I have a dataframe df
with the column sld
of type string which includes some consecutive characters with no space/delimiter. One of the libraries that can be used to split is wordninja:
E.g. wordninja.split('culturetosuccess')
outputs ['culture','to','success']
Using pandas_udf
, I have:
@pandas_udf(ArrayType(StringType()))
def split_word(x):
splitted = wordninja.split(x)
return splitted
However, it throws an error when I apply it on the column sld
:
df1=df.withColumn('test', split_word(col('sld')))
typeerror: expected string or bytes-like object
What I tried:
I noticed that there is a similar problem with the well-known function split()
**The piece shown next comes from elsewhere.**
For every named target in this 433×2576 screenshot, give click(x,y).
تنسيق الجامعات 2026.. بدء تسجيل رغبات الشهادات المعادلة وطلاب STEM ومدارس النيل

, but the workaround is to use string.str
as mentioned here. This doesn't work on wordninja.split
.
Any work around this issue?
Edit: I think in a nutshell the issue is:
the pandas_udf
input is pd.series
while wordninja.split
expects string.
My df looks like this:
+-------------+
|sld |
+-------------+
|"hellofriend"|
|"restinpeace"|
|"this" |
|"that" |
+-------------+
I want something like this:
+-------------+---------------------+
| sld | test |
+-------------+---------------------+
|"hellofriend"|["hello","friend"] |
|"restinpeace"|["rest","in","peace"]|
|"this" |["this"] |
|"that" |["that"] |
+-------------+---------------------+
Just use .apply
to perform computation on each element of the Pandas series, something like this:
@pandas_udf(ArrayType(StringType()))
def split_word(x: pd.Series) -> pd.Series:
splitted = x.apply(lambda s: wordninja.split(s))
return splitted